China 2.0: Xi Jinping and the PRC’s economic future

How President Xi Jinping wants to reboot China’s economy with robotics, electric cars and control of the internet.

At the 19th Communist Party Congress, Chinese President Xi Jinping is stamping his authority by mapping out his vision for China for the next 30 years.

“The banner of socialism with Chinese characteristics is flying high for the world to see. It will be an era that sees China move closer to the centre stage,” Xi said.

He aims for the “the rejuvenation of the great Chinese nation” and wants to build a “digital and smart society”, a “country of innovators”. At the heart of his strategy is an economy built on homemade innovation – with a particular emphasis on robotics, electric cars and artificial intelligence.

With more than 750 million internet users, China is home to the world’s largest online population. Xi is eager that China should become a cyber-superpower when it comes to innovation and commerce – but not at the expense of party discipline.

President Xi has recently called the internet a dangerous double-edged sword, and a “threat to China’s national security”.

As a result, Beijing maintains a tight grip on the internet, using new technology for mass surveillance and shutting off markets to foreign competitors. Twitter and Google, among others, are blocked by the “Great Firewall of China”.

Adrian Brown reports from Beijing on Xi’s vision and China’s shift from manufacturing to technology powerhouse.

Reuben Mondejar, a professor at the City University Hong Kong, talks to Counting the Cost about internet control and China’s economic future.

“The problem we have in the world now is, Europe is dwindling in terms of economic growth, you have uncertain economic growth taking place in the US, Japan is kind of muddling through – so that gives all benefit to China … This makes China fill up the blanks.”

Also on this episode of Counting the Cost:

Is Brexit failing? The Organisation for Economic Cooperation and Development (OECD) has painted a very gloomy picture if the UK crashes out of the EU without a deal on Brexit. The Paris-based think-tank says a disorderly Brexit could bring credit rating downgrades and new lows for the British pound. But it says reversing Brexit would significantly boost Britain’s economy. That warning from the OECD comes as many businesses across the UK and Europe are struggling to prepare for Brexit.
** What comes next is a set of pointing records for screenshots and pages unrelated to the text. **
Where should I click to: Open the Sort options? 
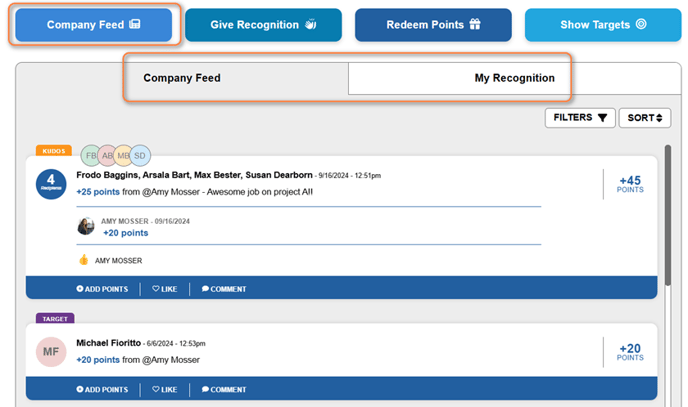[644, 118]
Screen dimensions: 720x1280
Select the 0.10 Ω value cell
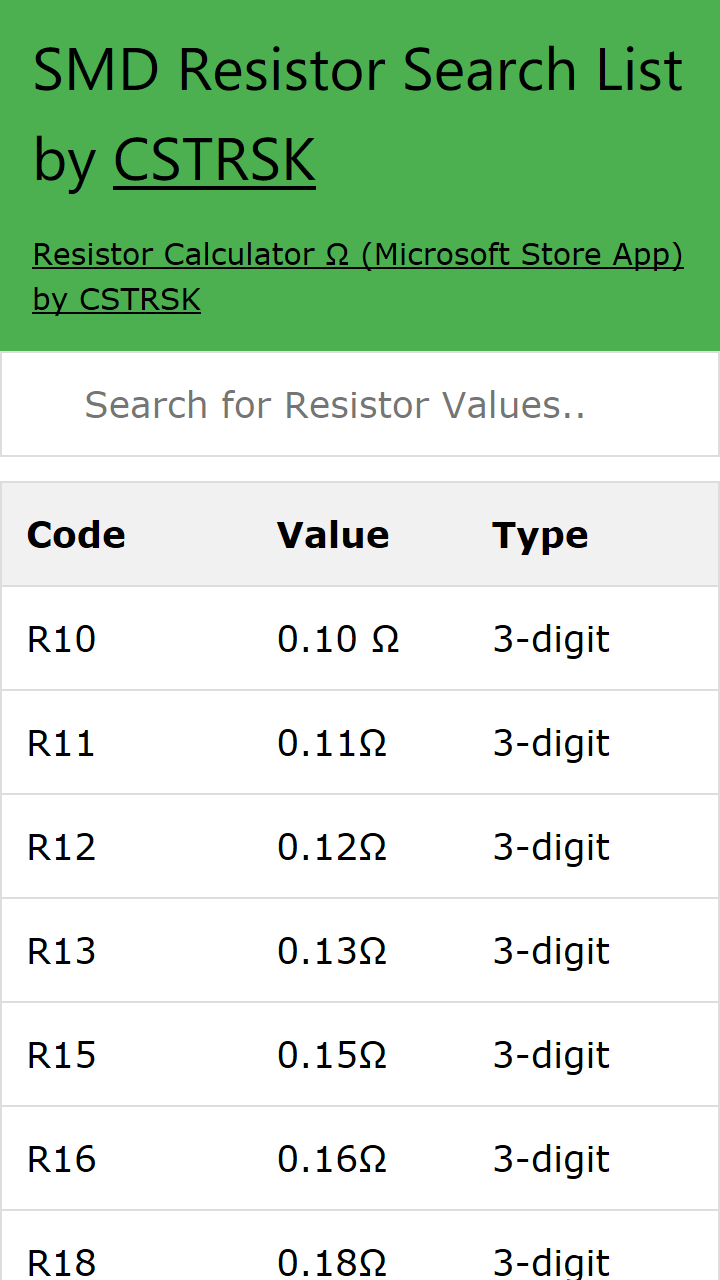pyautogui.click(x=338, y=639)
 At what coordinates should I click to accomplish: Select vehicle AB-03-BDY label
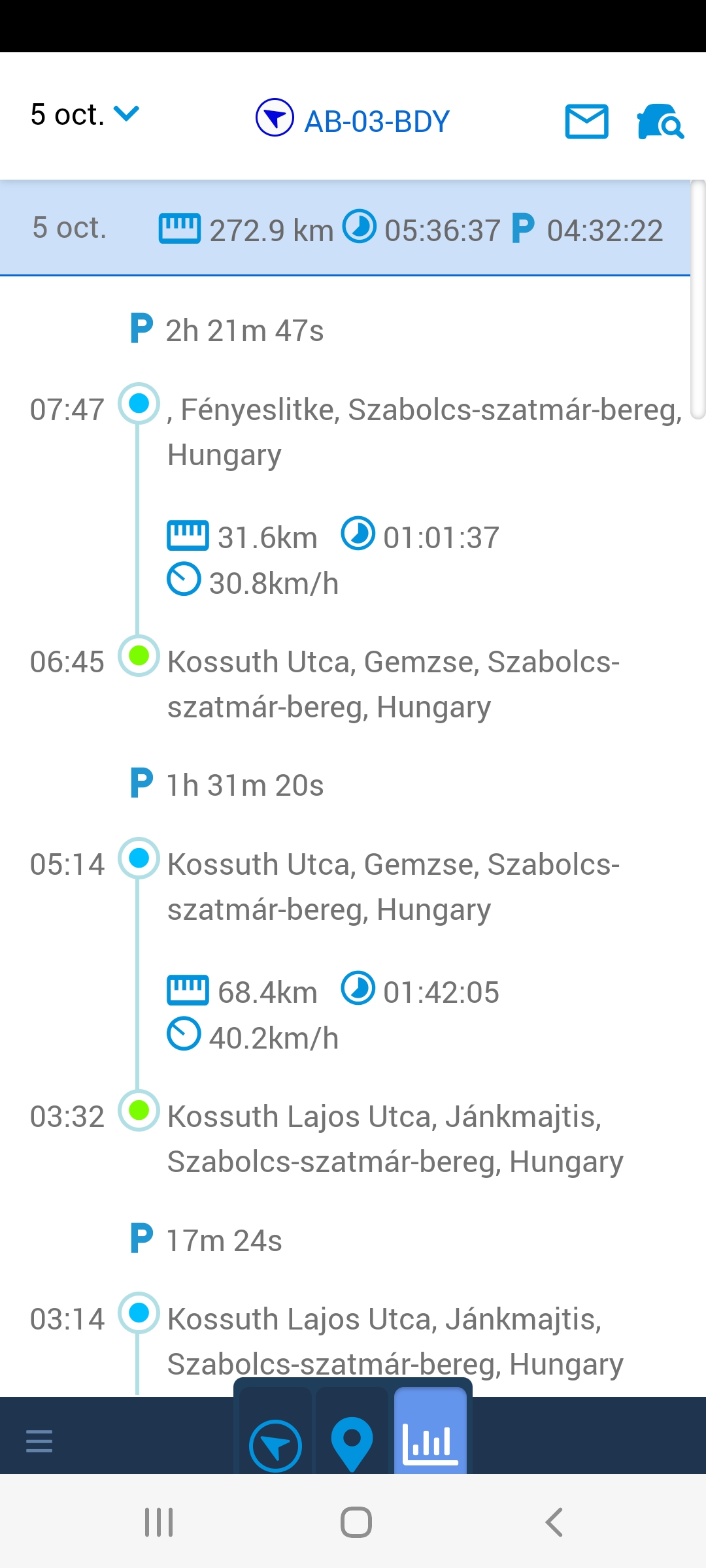pyautogui.click(x=377, y=122)
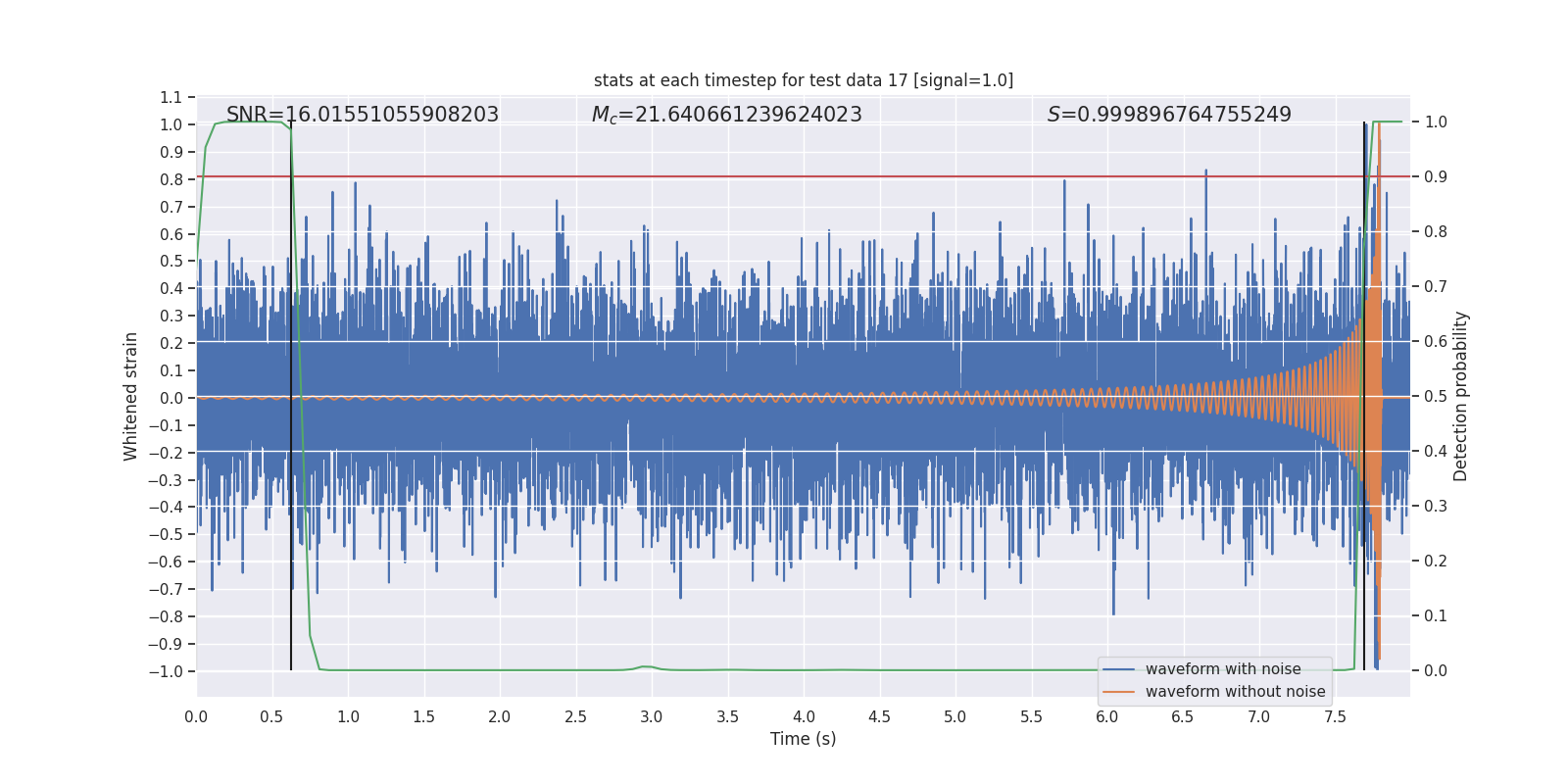Select the chirp mass Mc annotation text
The width and height of the screenshot is (1568, 784).
coord(726,115)
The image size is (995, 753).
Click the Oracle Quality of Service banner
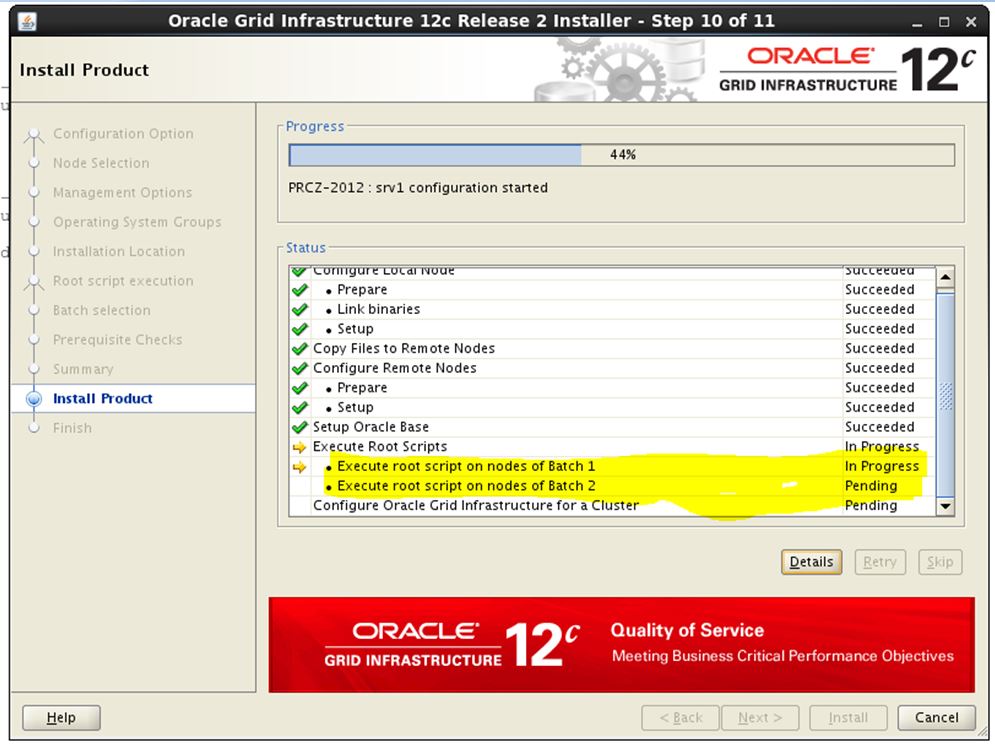coord(621,645)
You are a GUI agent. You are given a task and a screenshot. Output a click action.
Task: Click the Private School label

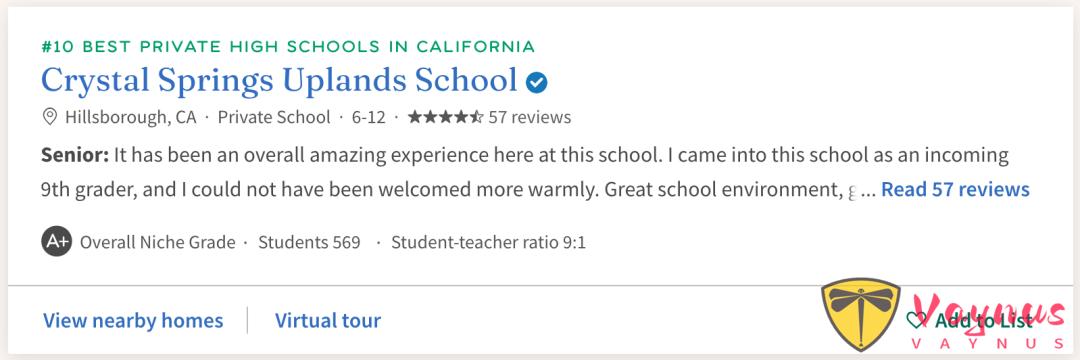(x=274, y=117)
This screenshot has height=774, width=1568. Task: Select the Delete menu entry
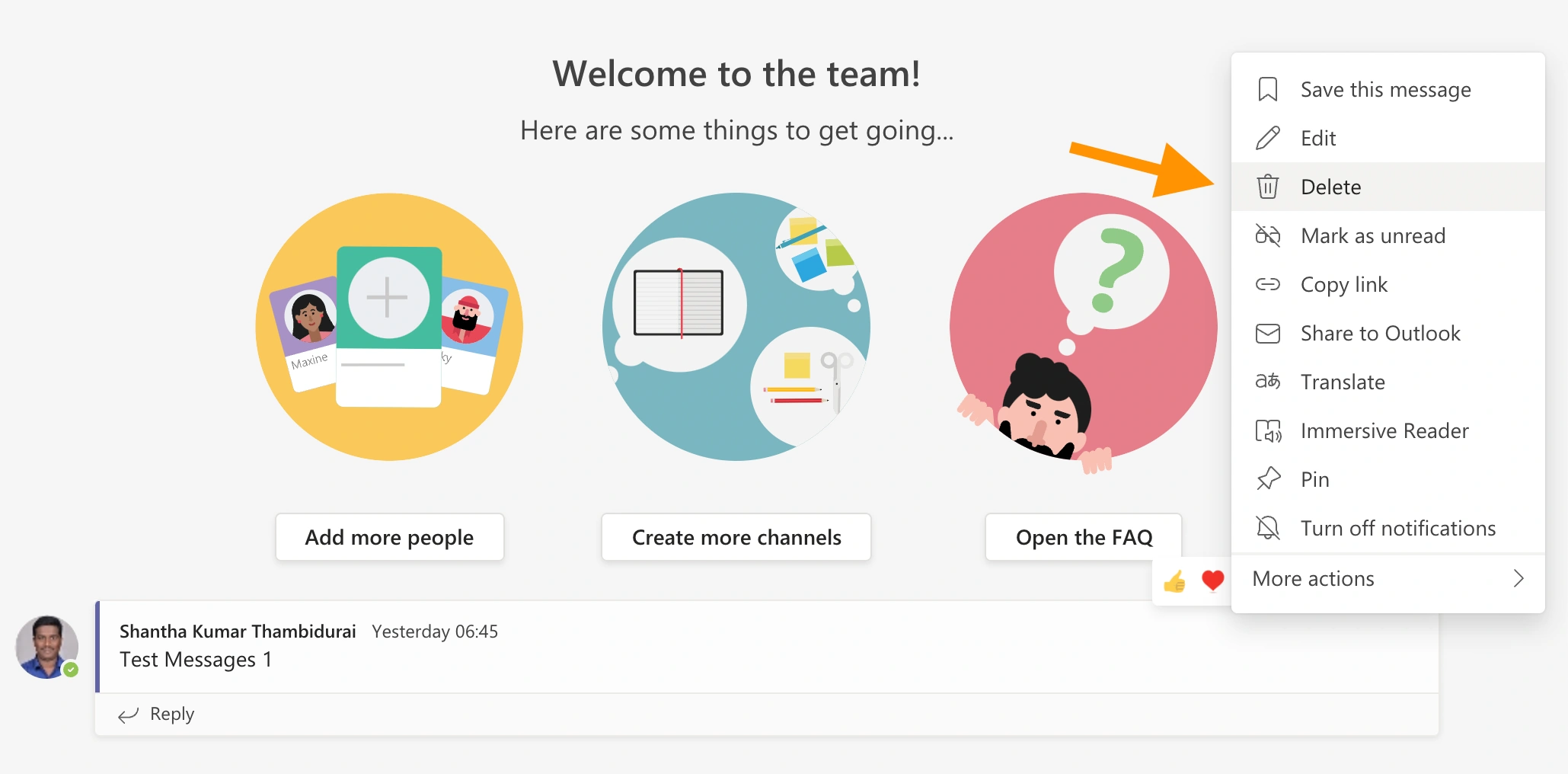1388,187
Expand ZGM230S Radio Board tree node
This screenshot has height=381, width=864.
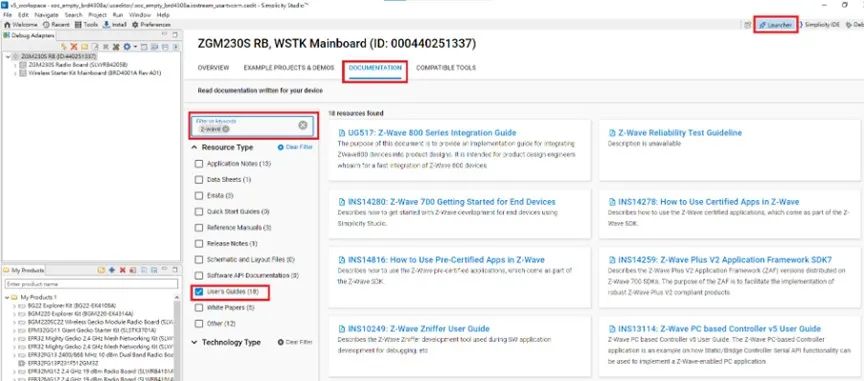pos(15,65)
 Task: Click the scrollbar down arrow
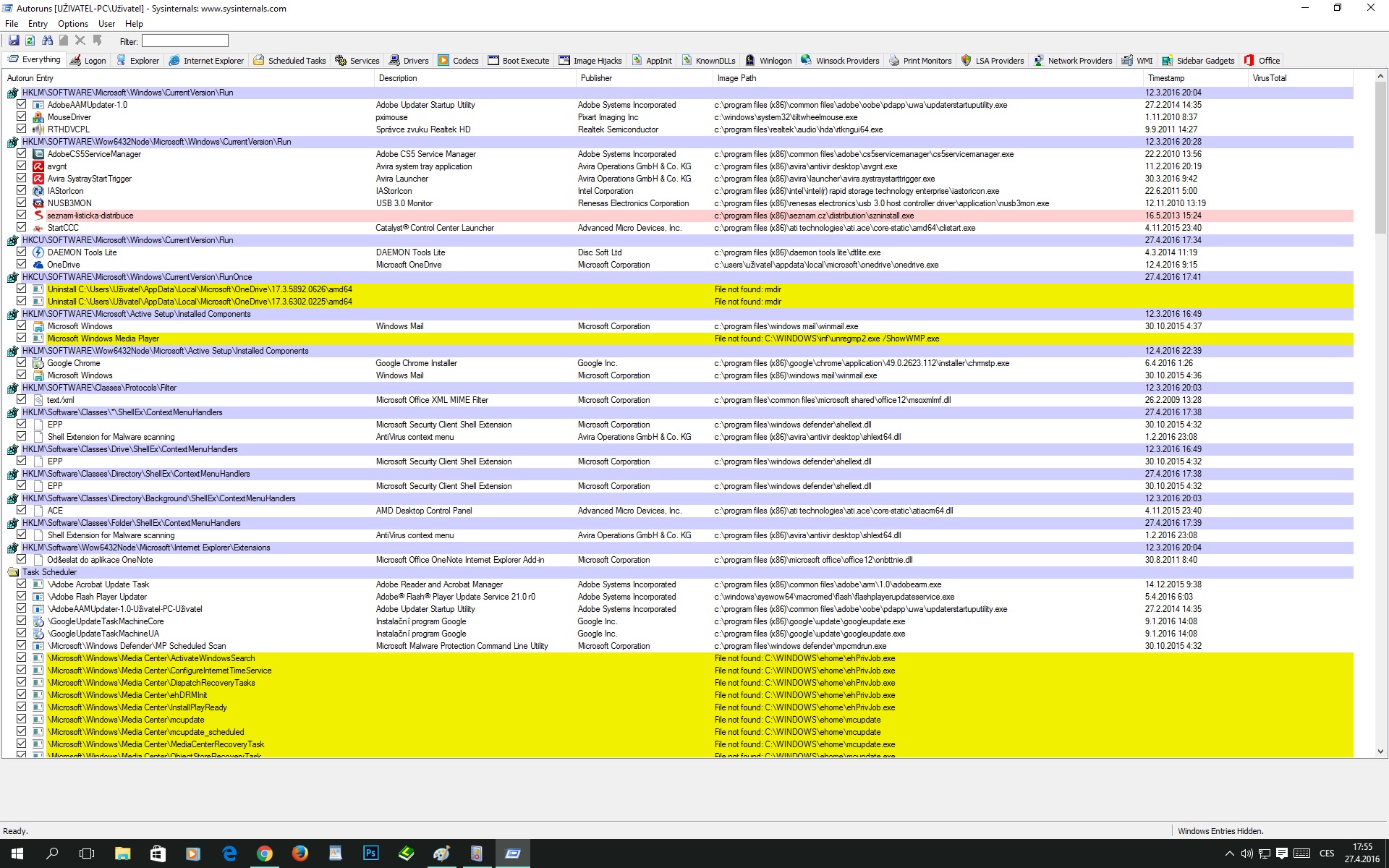click(x=1380, y=752)
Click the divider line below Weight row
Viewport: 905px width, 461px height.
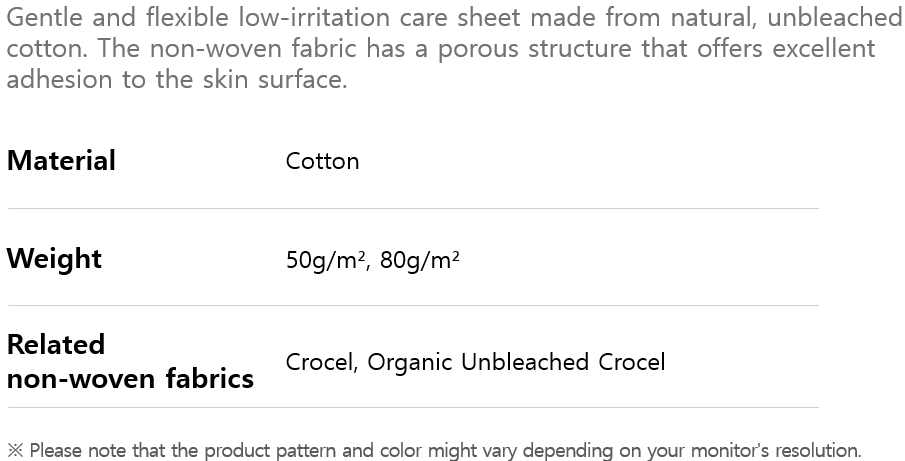click(413, 305)
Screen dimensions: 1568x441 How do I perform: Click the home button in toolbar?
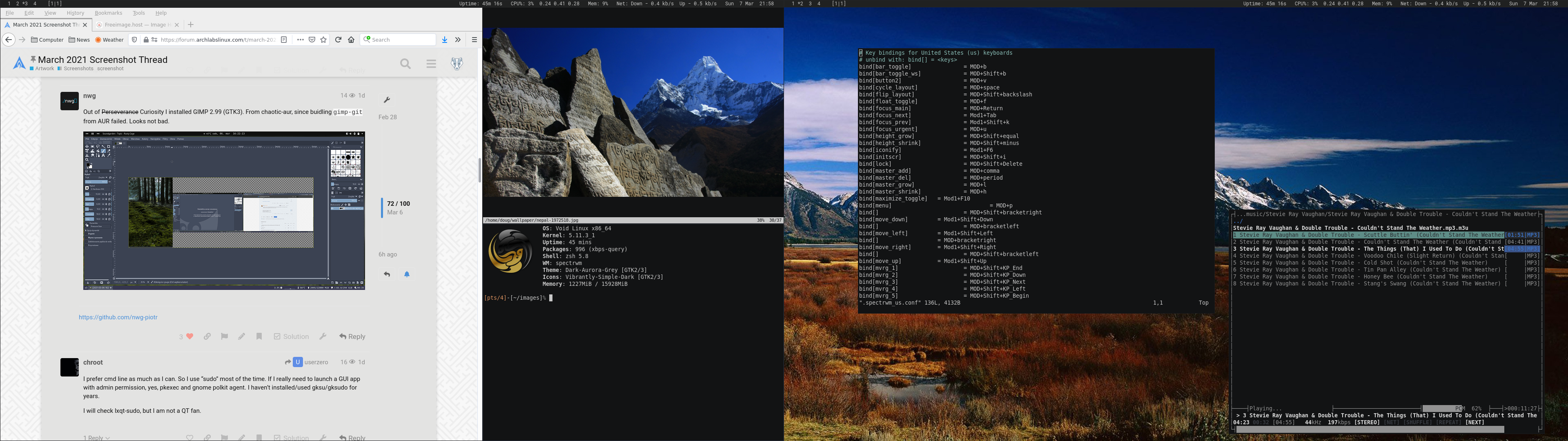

So will the UK crash out of the European Union without a deal? And how would it affect the economy?Simon French, chief economist with London-based Panmure Gordon & Co, talks to CTC.

Hydronomics on the world’s longest river: Why hydro-economics is causing tension along the Nile River. Water ministers from Egypt, Sudan and Ethiopia have been meeting to discuss how Africa’s largest hydroelectric dam will affect access to the Nile. The Grand Ethiopian Renaissance Dam is 60 percent complete and has yet to go into operation. The $4.8bn megaproject near the Sudanese border was launched in April 2011.

Colin Thorne, professor and chair of Physical Geography at the UK-based Nottingham University, talks about hydro-economics, concerns, and the ongoing battle for control of the Nile.